Manufacturers dominated the Star Tribune 100 list of public companies, comprising a third of the state's heftiest revenue generators in 2015.
3M and General Mills again graced the top 10 slots, as they have for 25 years of the Star Tribune 100.
And despite disparate headwinds, other Minnesota-based manufacturers ranking in this year's top 25 included Ecolab, Hormel, Valspar, Polaris, Pentair, Medtronic and St. Jude.
Combined, manufacturers produced $80 billion in 2015 sales, down 3 percent. Profits plunged 56 percent to $5.3 billion as Minnesota's multinational producers wrestled mightily with unfavorable currency exchange rates, depressed oil markets, shriveling economies in China and Canada, a cruel bird flu and shifting tastes in food and consumer electronics.

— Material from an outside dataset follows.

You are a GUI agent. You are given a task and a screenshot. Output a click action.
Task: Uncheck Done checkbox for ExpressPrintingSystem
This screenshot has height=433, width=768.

To compare, retailers, restaurants, health insurers and other nonmanufacturing firms increased sales 7.5 percent, while their profits dropped 3 percent.
Recent economic reports from the Creighton University and Enterprise Minnesota showed that Minnesota's industrial firms also struggled with a tight labor market and near-zero unemployment rates. They also suffered from downturns in ore mining and agriculture equipment markets.
In the end, 2015 product orders, delivery lead times, inventories and employment slowed.
Reports from the Institute of Supply Management (ISM) show that Minnesota manufacturers are not alone in their struggles. And while manufacturing comprises only 12 percent of the U.S. economy, according to ISM, its performance is often a harbinger of future growth or contraction.